Drink with me

HRH Princess Peanut has learned where her eyes are located.

And where mine are located. Poke.
And where her brother’s are located. Poke.
And where the cat’s are located. Poke.

Me and the kids braved the mall on yet another rainy day.
We rode the escalator.
Mom lost her shoes and fell.
Count Waffles fell.
Cuts and bruises and humiliation for Mom.
Kids thought it was fun.

3-year-old isn’t napping. Too much mall sugar.
1-year-old isn’t napping. Too much noise from 3-year-old.

Easter Bunny was at the mall.
Kids found him to be repulsive.
And “too yellow.”
And “too big.”
And “too teethy.”

Mom found out a pervert has been roaming our mall.
The kid section.
Hand in his pants.
Taunting parents with “she’s on my list!”

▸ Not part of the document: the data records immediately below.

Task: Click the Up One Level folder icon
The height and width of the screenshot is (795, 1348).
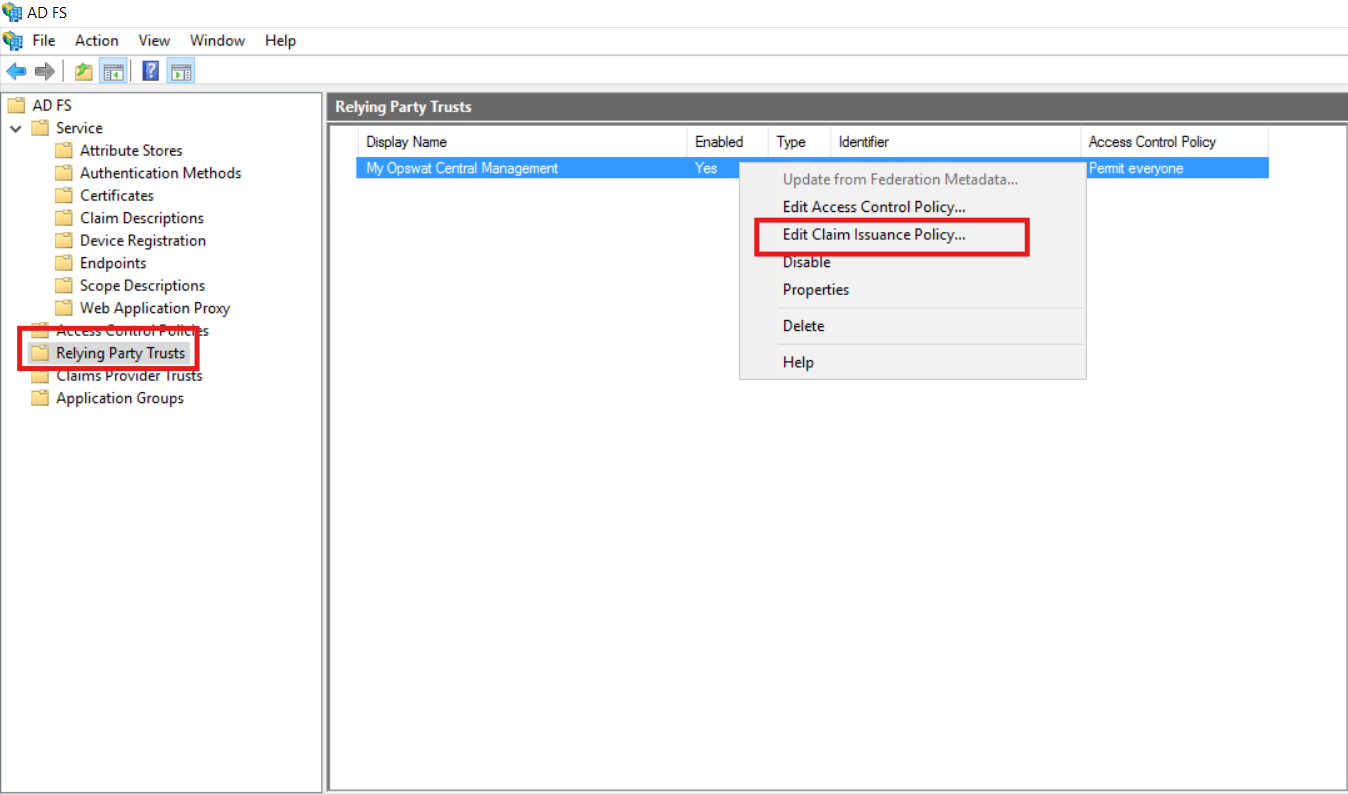Action: pos(84,71)
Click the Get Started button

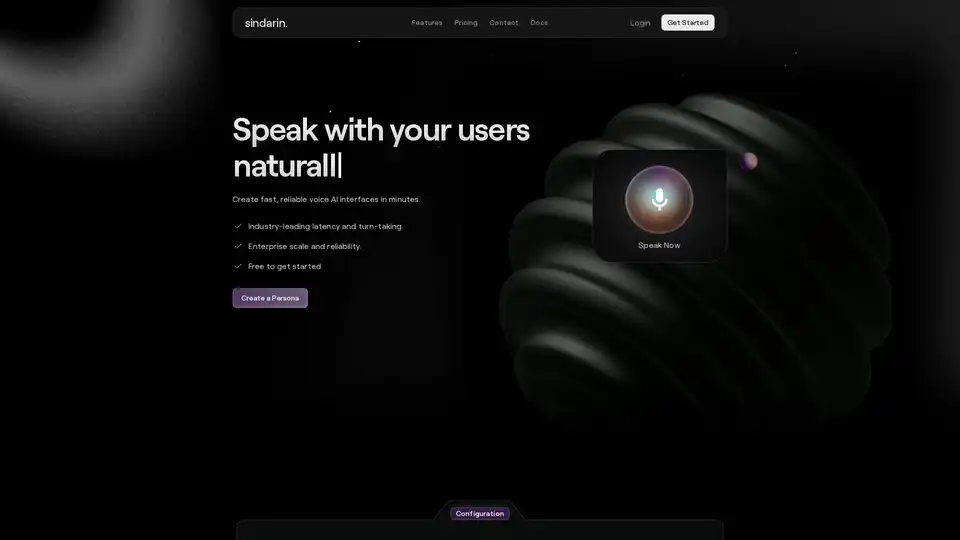[x=688, y=23]
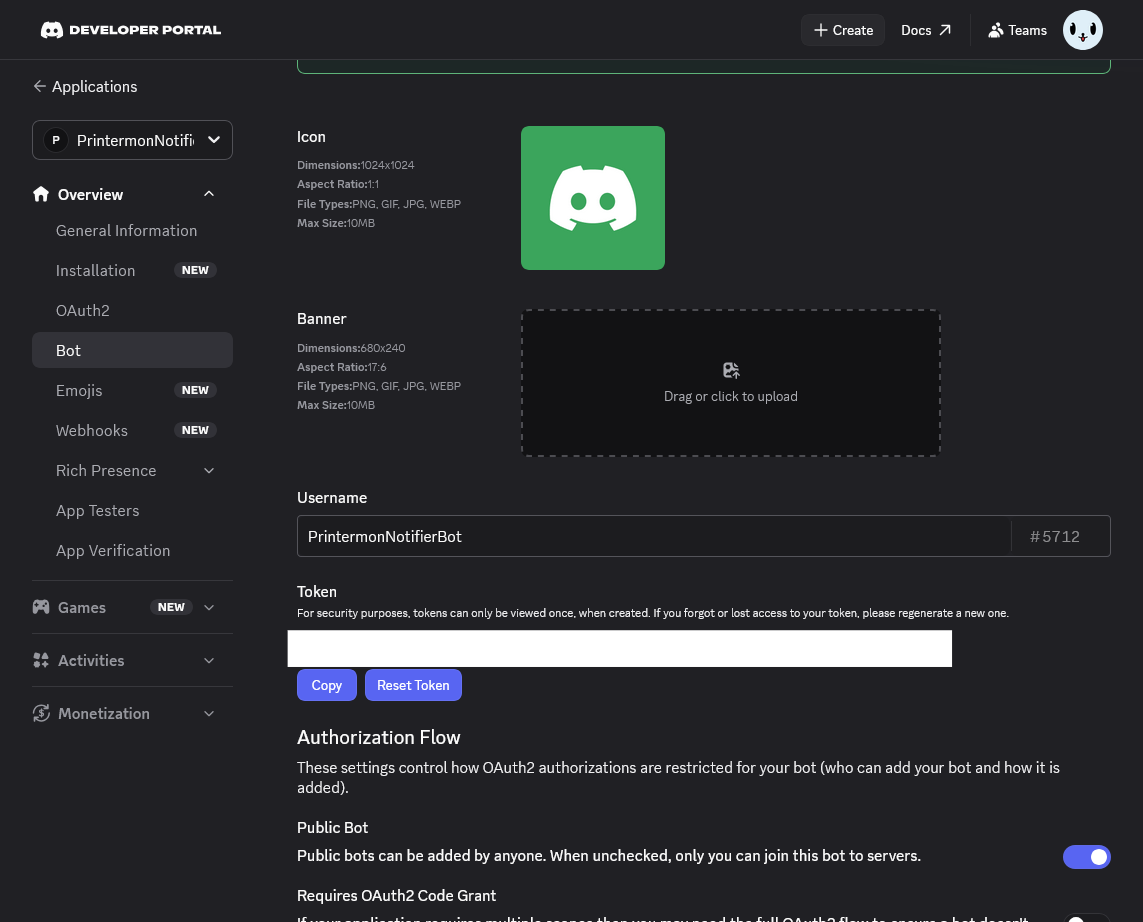Click the Discord logo in header
The width and height of the screenshot is (1143, 922).
52,30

Mom has always had stranger anxiety.
Mom has always had escalator/height anxiety.
Today could really not have been worse.

Did I mention it’s still FUCKING raining??
And both my kids are crying right now.
The Count says “the dumptruck bumped my head.”
And Peanut says “wwwaaaaaaaaaaaaaaaaaaaaaaaaaaaaaaaaaa.”

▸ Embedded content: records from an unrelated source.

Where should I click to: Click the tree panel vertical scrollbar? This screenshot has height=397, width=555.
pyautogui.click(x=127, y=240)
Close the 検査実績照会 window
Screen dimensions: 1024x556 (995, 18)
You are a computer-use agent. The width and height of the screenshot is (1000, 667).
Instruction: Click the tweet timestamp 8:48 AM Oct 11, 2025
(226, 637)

I’m convinced there is nothing worse than a mall trip in which you see really cute clothes everywhere, can’t buy them, and even if you could buy them there is no way you could try them on with both kids clinging to you. Am I just destined to be stuck in my Target-bought-without-trying-on t-shirt forever??? I’m just wondering out loud here.


  1. I had one of those days. I called my husband and made it oh so clear he needed to come home as soon as possible LOL…

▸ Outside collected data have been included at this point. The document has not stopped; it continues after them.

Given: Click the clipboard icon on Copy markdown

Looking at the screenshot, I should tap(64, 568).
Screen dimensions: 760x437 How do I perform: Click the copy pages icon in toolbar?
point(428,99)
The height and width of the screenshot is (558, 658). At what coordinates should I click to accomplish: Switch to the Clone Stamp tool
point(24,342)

    It was one of those days I looked at my six month round belly and asked, “I did this again because….” LOL…

  2. The guy at the mall – really, really creepy. One of the reasons that some days, I just don’t want to leave my house.

  3. Sounds like I should be glad there weren’t(and still aren’t)any big malls around here when my kids were growing up!

  4. Eek. Hand the kids off to the Kaiser, take a long relaxing bath, and then eat some ice cream.

    I hate it when I see clothing I want to try on, but can’t because Cordy is with me and would never let me look at clothing. She won’t let Aaron get close to a bookstore, either.

  5. Hmmm… sounds like a bath and a bottle of wine or two are in order.

    I’m so sorry you’ve had such a hard time lately. Things are bound to get better soon, hang in there!

  6. Yeah, that’s a pretty crappy day all right. Geesh, complete with a child molester at the mall.

    I used to buy a bunch of clothes and bring them home to try on, and then return 90% of them. Back when I had money. And energy.

    Welcome to DotMoms, by the way!

  7. I’m surprised you showed such restraint to that freak with his hand in his pants. I would be in jail for assult if anyone said that to me with my son around.